_PAGE TEXT_
-------

1 large eggplant (about 8 inches long)
1 red bell pepper
1 yellow bell pepper
2 firm tomatoes
2 tablespoons olive oil
2 tablespoons fresh lemon juice
4 garlic cloves minced
2 tablespoons minced onion
2 tablespoons chopped fresh parsley leaves
2 tablespoons chopped fresh basil leaves
Chopped fresh rosemary to taste
Salt and freshly ground black pepper to taste

Preheat the oven to 400 degrees F. Prick the eggplant 4 or 5 times with the tines of a fork. On an ungreased baking sheet bake the peppers 35 minutes and the eggplant 40 to 50 minutes, turning the vegetables every 10 minutes or so. About 25 minutes into the baking time, add the tomatoes and roast for about 10 minutes. The eggplant and peppers are done when they are tender and look somewhat collapsed. While they are still hot, place the peppers in a brown paper bag or wrap them in a kitchen towel.

-------

_TASKS FOR THIS EXERCISE_
1. Answer these about the eggplant recipe, one per line:
(a) How many garlic cloves does it call for?
(b) What temperature should the oven be preheated to?
(c) How long are the peppers baked?
2. Carry on the eggplant recipe from its last sentence through the remaining steps.

_DATA BLOCK_

-------

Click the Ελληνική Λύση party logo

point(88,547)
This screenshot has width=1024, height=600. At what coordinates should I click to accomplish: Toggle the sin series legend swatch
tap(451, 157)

-------

_ANSWER SET_
1.
(a) 4, minced
(b) 400 degrees F
(c) 35 minutes

2.
Scoop the eggplant pulp from the skin. Though it will be mushy, chop any long strands of pulp. The pepper skins should rub off easily after about 10 minutes of steaming in the bag or towel. Chop the roasted peppers into
1/2-inch by 1/2-inch pieces.  Peel the tomatoes if desired and cut them in
half to remove the seeds and juice. Chop the tomato pulp into pieces roughly 1/2 inch by 1/2 inch.
Mix the roasted vegetables with the olive oil, lemon juice, garlic, onion,
herbs, salt and pepper. This salad is delicious served with hummus and pita bread. On its own, it can be served as an appetizer, dip, or sandwich filling
for pita bread.


And what the heck, while we're at it...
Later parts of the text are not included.